How intense is that (how many miles are you covering in your two hours, and/or how many calories are you burning according to the trainer, and/or are you building up a good sweat)?
My WORKOUT ROUTINE THRICE / WEEK
2HRS - ZUMBA /ZUMBA OR CIRCUIT TRAINING/ ZUMBA OR PILOXING
45MINS- ELLIPTICAL0 -
If I understand your second post on here you are doing 2 hrs of workout when you do work out 1 hr in two different sessions. That is going to make anyone that is no a refined athelete sore especially since you are putting all your workouts in cardio. If it's just a natural soreness then sooner or later you will get ot the point of not being sore. Sometimes taking a little ibuprofren will releive some of the soreness but don't do it for long term because it can eventually eat a hole in your stomach and mess the liver/kindeys up but I'm talking long term as in everyday for a year kinda long term. 400 to 800 miligrams depending on your weight. I know you hear it tons but it stands so true, drink water water water to help flush out some of the acids built up in your muscles.

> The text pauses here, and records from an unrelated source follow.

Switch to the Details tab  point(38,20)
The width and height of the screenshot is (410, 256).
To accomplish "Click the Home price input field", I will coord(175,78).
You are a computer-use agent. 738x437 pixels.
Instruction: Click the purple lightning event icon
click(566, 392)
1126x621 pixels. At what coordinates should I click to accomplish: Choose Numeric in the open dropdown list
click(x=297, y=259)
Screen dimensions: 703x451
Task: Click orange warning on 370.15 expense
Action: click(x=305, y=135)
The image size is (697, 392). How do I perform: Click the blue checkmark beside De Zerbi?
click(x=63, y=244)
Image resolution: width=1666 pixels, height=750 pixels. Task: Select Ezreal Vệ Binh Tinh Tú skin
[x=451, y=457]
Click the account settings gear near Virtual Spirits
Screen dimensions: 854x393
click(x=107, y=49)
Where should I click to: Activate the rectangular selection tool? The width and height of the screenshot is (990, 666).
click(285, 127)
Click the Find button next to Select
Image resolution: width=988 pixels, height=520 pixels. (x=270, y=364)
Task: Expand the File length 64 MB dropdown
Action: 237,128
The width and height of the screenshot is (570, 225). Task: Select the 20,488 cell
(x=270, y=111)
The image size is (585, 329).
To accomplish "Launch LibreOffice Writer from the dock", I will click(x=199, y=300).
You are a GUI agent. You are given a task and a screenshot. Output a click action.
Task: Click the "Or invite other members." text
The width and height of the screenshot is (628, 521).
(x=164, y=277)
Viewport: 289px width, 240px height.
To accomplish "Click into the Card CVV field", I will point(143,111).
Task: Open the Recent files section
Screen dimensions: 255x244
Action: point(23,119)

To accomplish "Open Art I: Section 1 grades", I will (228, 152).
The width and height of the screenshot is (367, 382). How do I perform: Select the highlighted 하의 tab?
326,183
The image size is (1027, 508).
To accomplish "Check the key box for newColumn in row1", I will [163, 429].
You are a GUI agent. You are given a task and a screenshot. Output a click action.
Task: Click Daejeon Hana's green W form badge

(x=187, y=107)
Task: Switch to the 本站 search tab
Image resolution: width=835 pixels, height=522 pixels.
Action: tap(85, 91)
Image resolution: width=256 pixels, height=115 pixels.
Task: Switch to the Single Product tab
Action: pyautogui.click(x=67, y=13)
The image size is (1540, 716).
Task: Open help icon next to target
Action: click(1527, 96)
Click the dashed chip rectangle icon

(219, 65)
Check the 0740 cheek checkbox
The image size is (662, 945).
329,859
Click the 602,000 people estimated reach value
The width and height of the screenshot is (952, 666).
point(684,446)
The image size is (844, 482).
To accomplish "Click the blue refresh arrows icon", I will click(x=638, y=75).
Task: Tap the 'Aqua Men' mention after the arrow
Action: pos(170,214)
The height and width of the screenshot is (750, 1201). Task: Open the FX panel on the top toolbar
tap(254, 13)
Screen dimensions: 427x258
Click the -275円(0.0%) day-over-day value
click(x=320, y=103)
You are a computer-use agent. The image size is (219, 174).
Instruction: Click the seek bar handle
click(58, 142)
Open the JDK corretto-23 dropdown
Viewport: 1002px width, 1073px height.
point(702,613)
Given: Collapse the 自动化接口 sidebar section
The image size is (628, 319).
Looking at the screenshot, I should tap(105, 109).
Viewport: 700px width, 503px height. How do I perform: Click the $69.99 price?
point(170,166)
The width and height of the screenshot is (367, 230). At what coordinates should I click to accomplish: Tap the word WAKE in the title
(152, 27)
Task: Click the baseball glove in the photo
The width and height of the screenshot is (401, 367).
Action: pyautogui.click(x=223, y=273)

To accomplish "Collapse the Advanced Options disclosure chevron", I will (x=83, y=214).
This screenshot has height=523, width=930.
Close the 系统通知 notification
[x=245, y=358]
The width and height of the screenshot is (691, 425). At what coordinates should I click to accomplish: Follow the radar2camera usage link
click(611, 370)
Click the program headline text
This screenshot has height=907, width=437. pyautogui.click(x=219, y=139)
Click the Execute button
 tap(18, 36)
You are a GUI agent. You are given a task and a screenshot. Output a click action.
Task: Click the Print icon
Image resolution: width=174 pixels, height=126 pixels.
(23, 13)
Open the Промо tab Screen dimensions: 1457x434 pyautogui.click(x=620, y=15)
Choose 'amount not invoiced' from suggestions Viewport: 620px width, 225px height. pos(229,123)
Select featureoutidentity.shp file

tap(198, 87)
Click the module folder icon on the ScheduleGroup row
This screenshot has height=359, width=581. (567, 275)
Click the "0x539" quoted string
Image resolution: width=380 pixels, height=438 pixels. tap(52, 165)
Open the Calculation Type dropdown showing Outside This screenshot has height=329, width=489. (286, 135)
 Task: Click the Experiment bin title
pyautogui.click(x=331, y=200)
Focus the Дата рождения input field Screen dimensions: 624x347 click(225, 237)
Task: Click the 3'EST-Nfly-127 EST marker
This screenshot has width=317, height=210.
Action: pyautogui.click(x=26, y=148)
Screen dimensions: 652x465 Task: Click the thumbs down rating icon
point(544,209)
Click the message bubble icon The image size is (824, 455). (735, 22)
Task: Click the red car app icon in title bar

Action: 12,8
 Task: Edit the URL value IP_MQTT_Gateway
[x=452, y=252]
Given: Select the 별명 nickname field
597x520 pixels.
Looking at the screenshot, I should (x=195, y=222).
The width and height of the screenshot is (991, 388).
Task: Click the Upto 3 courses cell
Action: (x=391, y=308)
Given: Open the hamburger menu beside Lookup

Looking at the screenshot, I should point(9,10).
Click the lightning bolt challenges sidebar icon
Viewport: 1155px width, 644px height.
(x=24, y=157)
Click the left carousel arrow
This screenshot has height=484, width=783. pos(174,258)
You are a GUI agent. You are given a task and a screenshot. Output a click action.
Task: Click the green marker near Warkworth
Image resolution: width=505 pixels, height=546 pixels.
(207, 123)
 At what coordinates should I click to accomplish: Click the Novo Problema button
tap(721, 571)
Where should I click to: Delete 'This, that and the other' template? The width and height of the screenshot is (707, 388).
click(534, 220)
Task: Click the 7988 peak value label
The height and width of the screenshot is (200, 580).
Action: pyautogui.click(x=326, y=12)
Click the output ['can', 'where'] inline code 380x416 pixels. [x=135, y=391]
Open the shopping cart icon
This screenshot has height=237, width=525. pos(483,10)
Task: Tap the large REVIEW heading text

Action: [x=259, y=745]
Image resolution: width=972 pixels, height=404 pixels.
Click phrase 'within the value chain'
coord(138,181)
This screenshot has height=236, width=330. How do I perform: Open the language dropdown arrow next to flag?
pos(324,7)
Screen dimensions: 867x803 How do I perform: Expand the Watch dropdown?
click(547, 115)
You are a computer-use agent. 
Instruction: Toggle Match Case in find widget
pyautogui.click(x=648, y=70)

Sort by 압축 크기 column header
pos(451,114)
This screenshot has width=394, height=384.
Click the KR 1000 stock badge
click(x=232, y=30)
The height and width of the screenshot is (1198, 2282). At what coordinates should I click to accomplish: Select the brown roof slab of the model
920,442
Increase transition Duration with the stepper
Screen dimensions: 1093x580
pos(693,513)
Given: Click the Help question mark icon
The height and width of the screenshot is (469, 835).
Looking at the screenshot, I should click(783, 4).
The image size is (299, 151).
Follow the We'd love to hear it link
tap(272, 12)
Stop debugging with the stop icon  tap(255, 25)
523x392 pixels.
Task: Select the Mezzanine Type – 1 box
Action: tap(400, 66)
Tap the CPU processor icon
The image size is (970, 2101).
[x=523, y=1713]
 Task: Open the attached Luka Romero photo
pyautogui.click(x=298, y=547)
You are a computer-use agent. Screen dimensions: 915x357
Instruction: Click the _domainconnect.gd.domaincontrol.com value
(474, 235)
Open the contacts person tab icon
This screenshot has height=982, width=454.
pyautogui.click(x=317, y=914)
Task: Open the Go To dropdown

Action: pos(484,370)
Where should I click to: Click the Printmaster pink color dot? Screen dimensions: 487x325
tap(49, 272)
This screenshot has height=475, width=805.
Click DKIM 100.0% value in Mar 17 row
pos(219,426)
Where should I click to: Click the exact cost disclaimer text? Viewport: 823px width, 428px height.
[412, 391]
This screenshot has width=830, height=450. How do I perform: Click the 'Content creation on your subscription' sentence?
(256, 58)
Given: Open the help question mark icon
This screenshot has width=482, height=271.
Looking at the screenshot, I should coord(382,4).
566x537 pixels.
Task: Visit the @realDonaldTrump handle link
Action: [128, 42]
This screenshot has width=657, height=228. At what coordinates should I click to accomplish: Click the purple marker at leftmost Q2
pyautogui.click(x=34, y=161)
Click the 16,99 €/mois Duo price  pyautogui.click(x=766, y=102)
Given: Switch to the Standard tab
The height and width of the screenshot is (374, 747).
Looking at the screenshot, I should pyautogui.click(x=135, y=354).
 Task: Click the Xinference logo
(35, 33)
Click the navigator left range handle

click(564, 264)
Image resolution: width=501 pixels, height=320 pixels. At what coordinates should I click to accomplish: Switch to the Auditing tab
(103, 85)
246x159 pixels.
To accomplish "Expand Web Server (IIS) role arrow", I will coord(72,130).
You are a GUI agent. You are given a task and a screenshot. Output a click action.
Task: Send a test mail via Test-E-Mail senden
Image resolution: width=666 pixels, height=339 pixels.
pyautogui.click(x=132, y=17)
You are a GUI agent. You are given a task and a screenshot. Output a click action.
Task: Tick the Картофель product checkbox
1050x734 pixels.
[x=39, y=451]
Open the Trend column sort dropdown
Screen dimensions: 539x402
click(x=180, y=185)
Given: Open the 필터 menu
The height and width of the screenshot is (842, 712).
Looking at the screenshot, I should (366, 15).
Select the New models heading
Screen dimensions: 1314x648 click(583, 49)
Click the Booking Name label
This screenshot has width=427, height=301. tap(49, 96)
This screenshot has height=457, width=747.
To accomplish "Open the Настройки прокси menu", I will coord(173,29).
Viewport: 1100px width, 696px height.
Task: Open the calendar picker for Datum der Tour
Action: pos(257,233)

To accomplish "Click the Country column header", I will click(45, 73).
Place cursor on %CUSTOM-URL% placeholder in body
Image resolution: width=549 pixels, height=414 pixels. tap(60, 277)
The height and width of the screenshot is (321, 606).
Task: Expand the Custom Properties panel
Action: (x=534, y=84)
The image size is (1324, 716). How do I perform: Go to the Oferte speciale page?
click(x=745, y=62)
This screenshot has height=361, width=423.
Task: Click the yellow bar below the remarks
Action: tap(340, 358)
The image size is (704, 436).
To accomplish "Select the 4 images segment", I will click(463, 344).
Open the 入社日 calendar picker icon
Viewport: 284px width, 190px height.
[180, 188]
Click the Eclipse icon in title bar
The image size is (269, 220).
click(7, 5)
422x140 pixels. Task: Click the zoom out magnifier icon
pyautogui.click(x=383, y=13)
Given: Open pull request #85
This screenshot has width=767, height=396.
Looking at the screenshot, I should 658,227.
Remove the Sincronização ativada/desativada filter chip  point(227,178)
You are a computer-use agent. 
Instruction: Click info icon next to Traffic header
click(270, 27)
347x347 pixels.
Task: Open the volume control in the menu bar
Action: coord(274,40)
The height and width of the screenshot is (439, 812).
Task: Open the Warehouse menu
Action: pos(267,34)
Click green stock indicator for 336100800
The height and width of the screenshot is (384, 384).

Will try I brufen in small quantity, hope i will help me out thnks0 -
I workout with a personal trainer, and he pushes me way beyond I would ever do on my own, so I know the kinda pain/soreness you're talking about...but following these tips will help improve the pain
- stretching is key
- hydration (I drink anywhere between 10-14 glasses of water/day)
- ibruprophen
- *get protein into you within 30 min post workou,t to repair, rebuild & rehydrate your sore muscles
- epsom salt bath to sooth & relax sore muscles0 -
Then probably its not the right for you.
Im the opposite way, a sore body feels sooo good after working out, and keeps me really motivated.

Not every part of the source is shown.